Cyclosporine treatment of HeLa cells has been shown to inhibit the membrane association of CyPB and to result in the secretion of the CyPB-cyclosporine complex (54). We indeed consistently detected a decrease in the intracellular level of CyPB upon cyclosporine treatment in both Huh-7.5 and replicon cells (Fig. 4E and data not shown), but unlike the situation with the membrane association of CyPA, this inhibitory effect of cyclosporine on the CyPB level was not specific to cells harboring an HCV genome. In addition, reducing the CyPB level alone by RNA interference had no significant effect on HCV replication or infection (31, 56, 71). These data argue against a reduction of the intracellular CyPB level as a significant contributor to the effect of cyclosporine on NS5B inclusion in the membrane-associated viral RC.

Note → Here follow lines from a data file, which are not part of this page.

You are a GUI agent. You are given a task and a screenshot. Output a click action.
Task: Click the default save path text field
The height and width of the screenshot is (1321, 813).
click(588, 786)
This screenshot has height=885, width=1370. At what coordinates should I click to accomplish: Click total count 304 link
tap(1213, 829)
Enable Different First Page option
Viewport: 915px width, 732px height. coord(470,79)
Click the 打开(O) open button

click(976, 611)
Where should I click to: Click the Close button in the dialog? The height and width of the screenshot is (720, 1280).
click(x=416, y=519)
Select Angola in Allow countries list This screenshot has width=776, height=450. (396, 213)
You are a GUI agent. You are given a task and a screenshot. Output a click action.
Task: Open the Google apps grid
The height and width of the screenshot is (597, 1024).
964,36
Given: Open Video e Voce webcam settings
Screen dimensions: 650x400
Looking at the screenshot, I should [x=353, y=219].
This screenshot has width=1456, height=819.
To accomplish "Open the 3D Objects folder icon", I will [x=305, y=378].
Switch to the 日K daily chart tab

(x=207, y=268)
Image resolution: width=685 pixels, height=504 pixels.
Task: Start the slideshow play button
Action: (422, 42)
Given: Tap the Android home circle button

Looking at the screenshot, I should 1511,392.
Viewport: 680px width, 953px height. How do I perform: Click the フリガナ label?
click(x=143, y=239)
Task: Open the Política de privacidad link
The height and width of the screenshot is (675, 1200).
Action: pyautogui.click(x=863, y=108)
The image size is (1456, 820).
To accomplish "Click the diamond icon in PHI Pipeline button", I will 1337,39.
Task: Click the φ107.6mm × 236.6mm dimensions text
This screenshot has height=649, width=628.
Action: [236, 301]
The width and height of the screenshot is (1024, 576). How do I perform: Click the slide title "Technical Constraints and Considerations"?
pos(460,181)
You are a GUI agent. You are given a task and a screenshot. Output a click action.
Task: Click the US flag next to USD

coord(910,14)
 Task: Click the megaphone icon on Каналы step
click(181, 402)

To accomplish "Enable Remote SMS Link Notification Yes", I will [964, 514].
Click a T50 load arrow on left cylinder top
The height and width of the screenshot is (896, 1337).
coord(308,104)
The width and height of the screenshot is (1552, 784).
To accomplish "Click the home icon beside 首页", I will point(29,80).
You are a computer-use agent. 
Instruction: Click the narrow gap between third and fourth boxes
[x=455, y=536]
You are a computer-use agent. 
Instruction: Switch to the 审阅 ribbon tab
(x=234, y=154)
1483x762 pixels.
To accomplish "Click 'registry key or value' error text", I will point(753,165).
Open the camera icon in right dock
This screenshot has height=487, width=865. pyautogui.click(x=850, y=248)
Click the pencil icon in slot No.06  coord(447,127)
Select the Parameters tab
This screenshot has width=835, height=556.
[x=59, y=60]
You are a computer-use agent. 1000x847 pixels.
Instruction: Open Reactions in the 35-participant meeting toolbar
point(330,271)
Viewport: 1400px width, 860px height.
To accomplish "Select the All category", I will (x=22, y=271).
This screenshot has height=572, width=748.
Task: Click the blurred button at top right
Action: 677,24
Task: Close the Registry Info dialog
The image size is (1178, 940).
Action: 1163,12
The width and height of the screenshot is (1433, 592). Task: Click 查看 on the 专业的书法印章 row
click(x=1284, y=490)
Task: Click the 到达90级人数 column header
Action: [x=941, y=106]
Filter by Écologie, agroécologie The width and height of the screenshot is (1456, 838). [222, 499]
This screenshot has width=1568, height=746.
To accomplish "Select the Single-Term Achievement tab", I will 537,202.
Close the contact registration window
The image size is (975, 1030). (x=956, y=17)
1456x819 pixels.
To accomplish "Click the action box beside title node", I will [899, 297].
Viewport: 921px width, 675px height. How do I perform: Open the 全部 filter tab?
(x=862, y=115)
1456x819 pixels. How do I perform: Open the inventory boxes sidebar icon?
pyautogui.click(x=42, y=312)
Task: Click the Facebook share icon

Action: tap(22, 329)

The requirement of cellular chaperones for viral polymerases to function was reported previously for a variety of other viruses, including both bacteriophages and human viruses (11, 14, 29, 34, 61, 70). The cellular mechanism underlying this requirement differs from one virus to another but is usually related to intracellular trafficking, RC assembly, and RNA binding. For example, the nuclear import of the herpes simplex virus type 1 polymerase depends on the Hsp90 chaperone system, whereas hepatitis B virus reverse transcriptase exhibits a strict dependence on cellular chaperones for ɛ RNA binding and protein-mediated priming (11, 61). Interestingly, Flock House virus, a positive-stranded RNA virus of the family Nodaviridae, requires the heat shock proteins Hsp70 and Hsp90 for RC assembly and efficient polymerase synthesis, respectively (14, 70). For HCV, an inhibitory effect of cyclosporine on template binding was also observed (56, 69). Whether or not RNA binding is a prerequisite for the incorporation of NS5B into the HCV RC is currently not known. Overall, current data suggest that CyPA, a cellular chaperone with peptidylprolyl-cis-trans-isomerase activity, is recruited to MFs by the HCV polymerase to ensure that the membrane-anchored viral RNA-dependent RNA polymerase maintains the optimal conformation for RC incorporation and template binding. A similar recruitment of cellular cofactors to the intracellular membrane sites where viral RCs assemble was reported previously for other positive-stranded RNA viruses such as poliovirus (6, 33). Such a recruiting mechanism would give the RNA viruses that replicate on specialized membrane structures access to cytosolic proteins that are important for RNA replication.